Europa hat eine gemeinsame Währungspolitik, aber die Staaten verfolgen jeweils eine ganz eigene Wirtschaftspolitik, sei es bei der Verschuldung, der Konjunktur oder der Steuerpolitik. Dazu kommen die starken Unterschiede in der wirtschaftlichen Leistungsfähigkeit der Eurostaaten. Das konnten die Gegner unserer Währung sich zunutze machen.

Ein düsteres Bild. Gibt es denn etwas, das ihnen Hoffnung macht?

Ja, die Vergangenheit.

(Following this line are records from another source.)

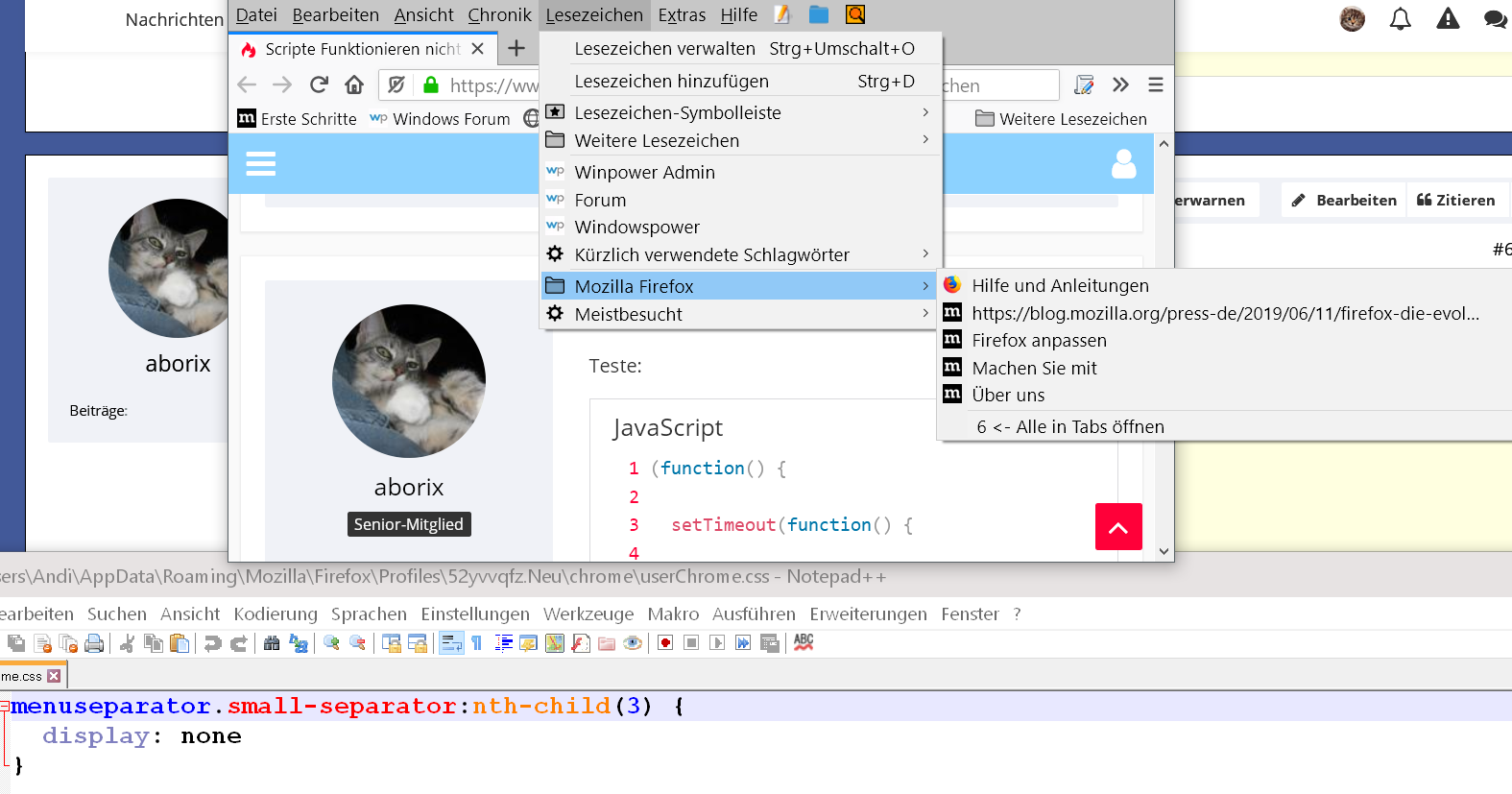The width and height of the screenshot is (1512, 794).
Task: Show more toolbar items via the double chevron
Action: (x=1120, y=85)
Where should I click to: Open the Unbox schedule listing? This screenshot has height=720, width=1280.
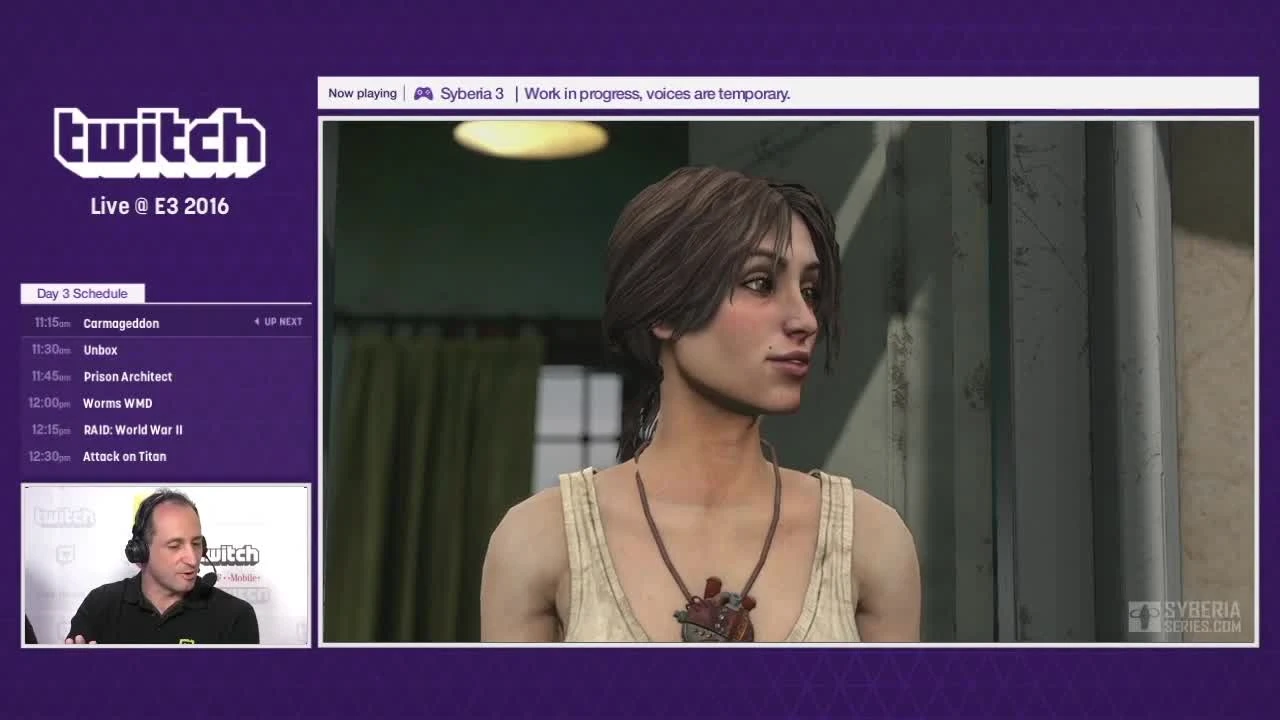coord(100,350)
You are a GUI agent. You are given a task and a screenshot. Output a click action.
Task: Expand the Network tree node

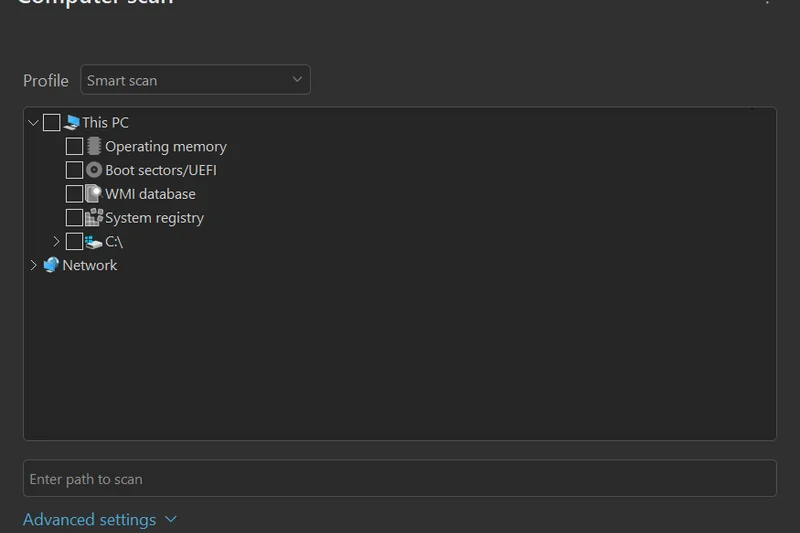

Denn in Krisenzeiten wie diesen war es immer so, dass notwendige politische Entwicklungen schneller vorangingen. Was in Aufschwungzeiten unmöglich erscheint, geht in Krisenzeiten plötzlich.

Und was soll das jetzt sein?

Die Schaffung einer politischen Einheit in Europa. Nur muss das jetzt schnell gehen. Denn die Griechenland-Krise kann ganz schnell andere Staaten anstecken und zu einem Flächenbrand werden. Europa muss nachholen, woran es in der Vergangenheit immer wieder gescheitert ist: Es muss zu einem föderalen System zusammenwachsen, mit starken nationalen Staaten, aber einem einheitlichen Steuer- und Wirtschaftssystem. Nur dann kann Europa auch gegenüber den USA als Einheit auftreten.

Mit dem Euro?

Es wäre sinnvoller, zu den nationalen Währungen zurückzukehren, eine politische Einheit zu schaffen und dann eine gemeinsame Währung ins Leben zu rufen. Aber der Euro ist nun einmal vor dieser Entwicklung geschaffen worden, und deshalb muss man diese Entwicklung jetzt nachholen.

Dirk Müller ist Makler an der Frankfurter Börse und Herausgeber der Internetplattform "Cashkurs". In der Finanzkrise wurde er als "Mister Dax" bekannt. Mit ihm sprach Christian Tretbar.